In other words, the apparent result of a delayed intervention looks
favorable for two reasons -exclusion of early relapse patients from
the intervention group and their inclusion in the nonintervention
group. An example is the initial comparison ofBMT vs. chemotherapy
for continuing remission of ALL in second hematological remission
in the POG study 8303 [27]. A marginal superiority was noted for
BMT with regard to remission duration. However, remission duration
was measured from remission induction for the chemotherapy patients
and from time of BMT, 3-28 weeks later, for BMT patients. Thus,
early relapse patients reduced the apparent failure rate of BMT
and increased the apparent failure rate of chemotherapy without
BMT.
Conclusions
In determining the value of alternative therapeutic interventions
in childhood acute leukemia, two questions need to be answered.
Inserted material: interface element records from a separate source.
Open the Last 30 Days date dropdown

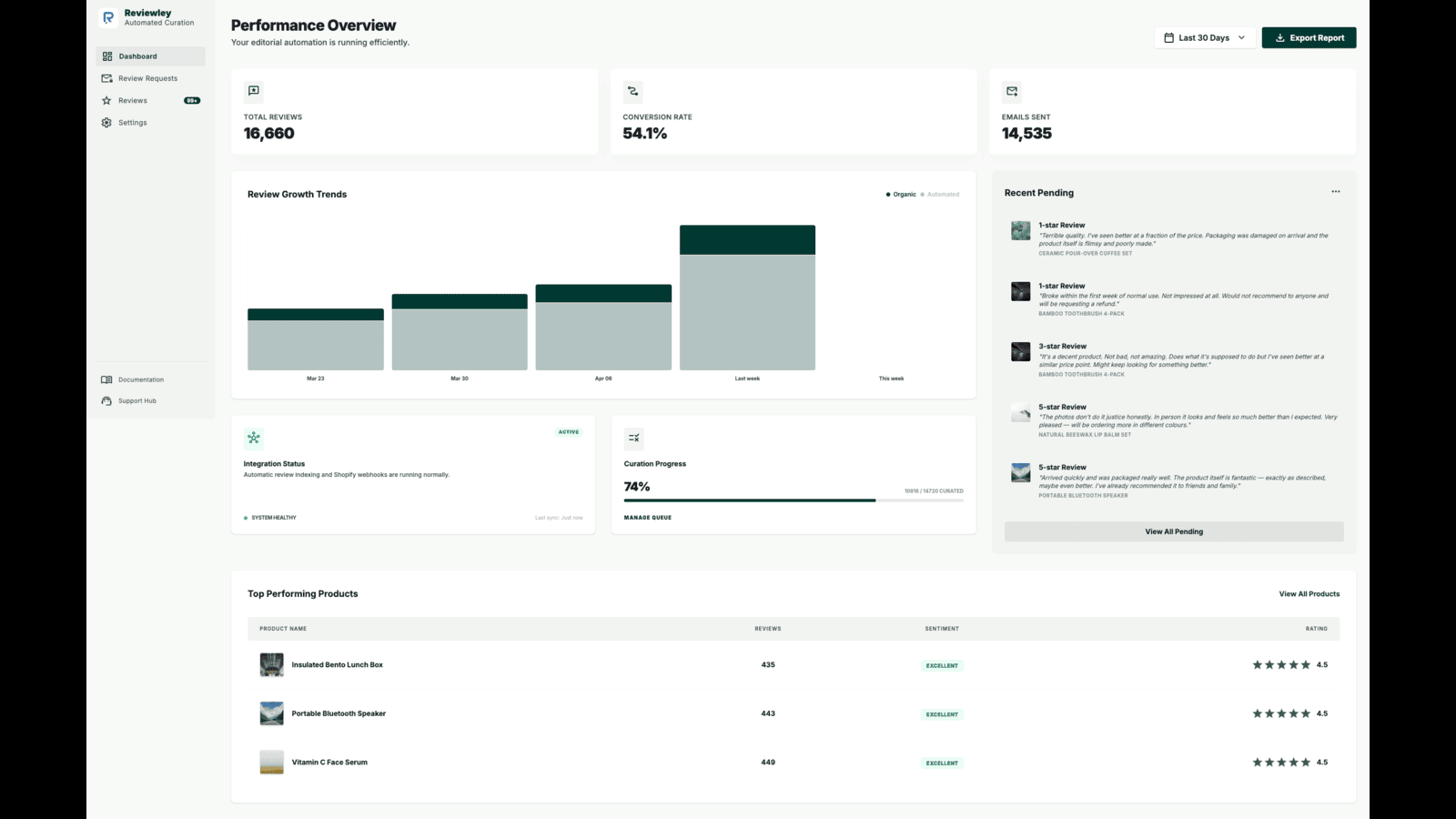pyautogui.click(x=1205, y=37)
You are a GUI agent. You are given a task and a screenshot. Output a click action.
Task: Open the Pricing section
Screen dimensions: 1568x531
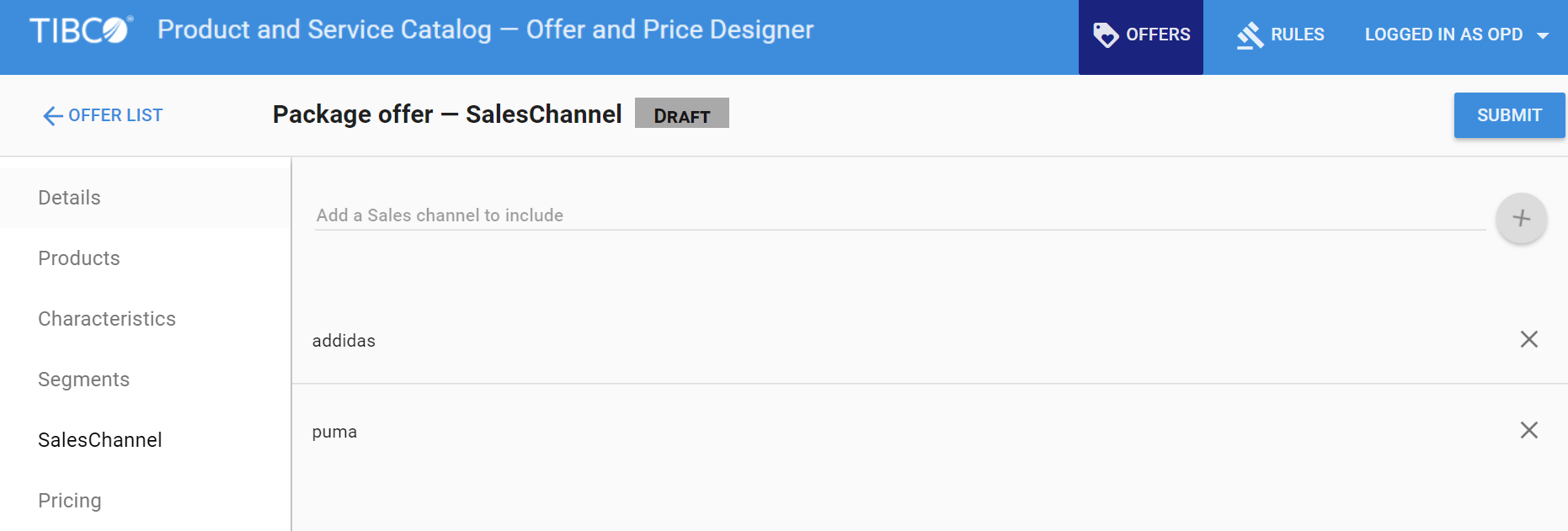70,501
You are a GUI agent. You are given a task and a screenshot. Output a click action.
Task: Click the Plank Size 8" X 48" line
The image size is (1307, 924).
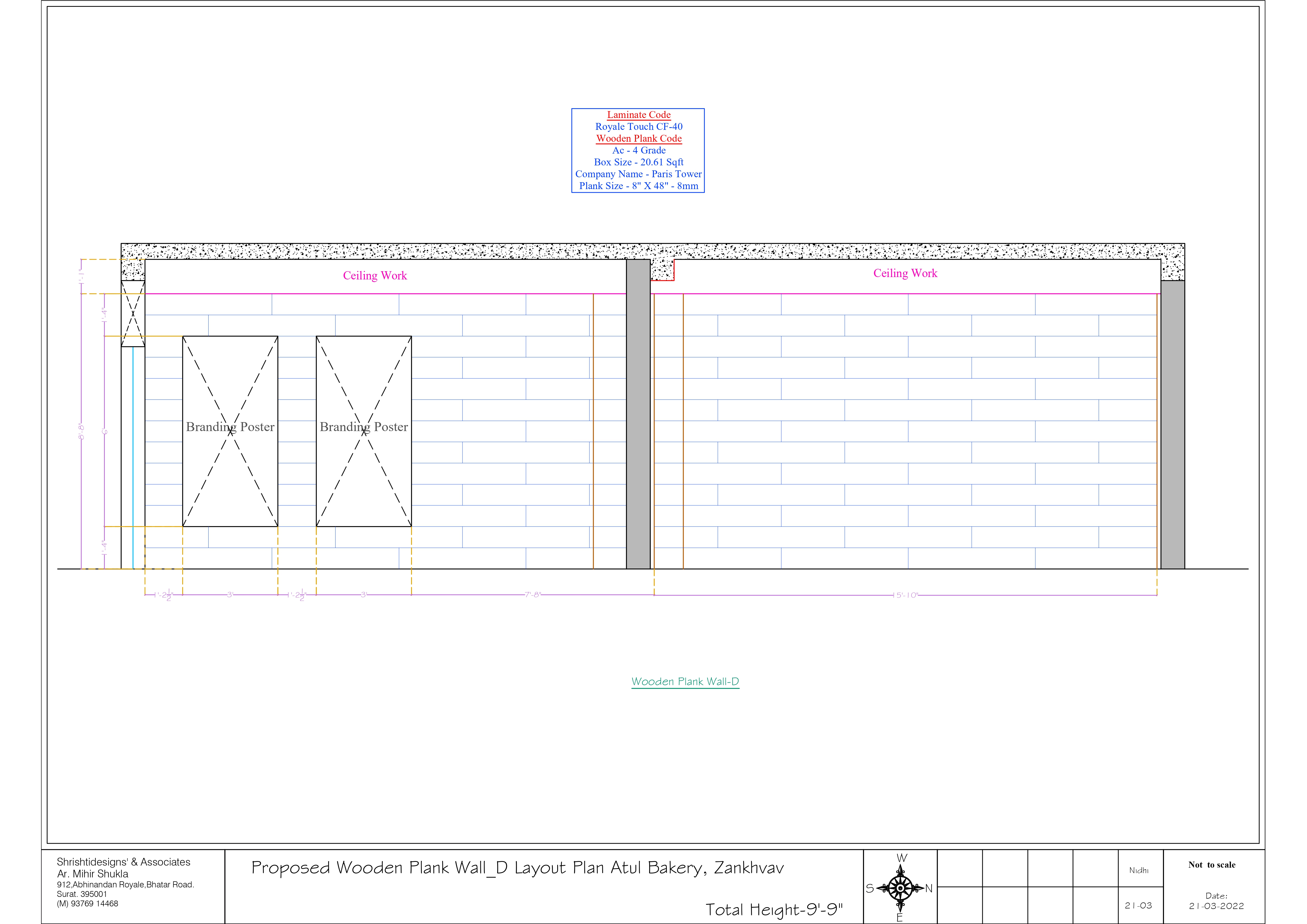coord(639,186)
Which treatment results in the higher cure rate, and what is the
relative cost/benefit ratio of the treatments? At present there
is no demonstration of superior survival of children treated with
allogeneic BMT for ANLL in first remission, ALL with "unfavorable
prognostic factors" in first remission, or ALL in second remission.
There is also no demonstration of superior survival with bone marrow
autografts. At the same time, the immediate toxicity and late sequelae
of these procedures are clearly greater than with modern chemotherapy,
especially current successful protocols that avoid or minimize use
of radiation therapy, anthracyclines, and alkylating agents [28].
For these reasons BMT and autograft procedures in children with
acute leukemia need to be reserved for experimental investigations
in those leukemias and preleukemias that are clearly demonstrated
to be usually fatal with current chemotherapy regimes. Secondly,
the investigations should be collaborative and prospective with
randomization for BMT immediately prior to myeloablation, optimal
graft procedures and chemotherapy regimes, and comparable specialized
medical care. Just as important, there must be complete accounting
and description of the health and growth of survivors as well as
meticulous data analysis and reporting.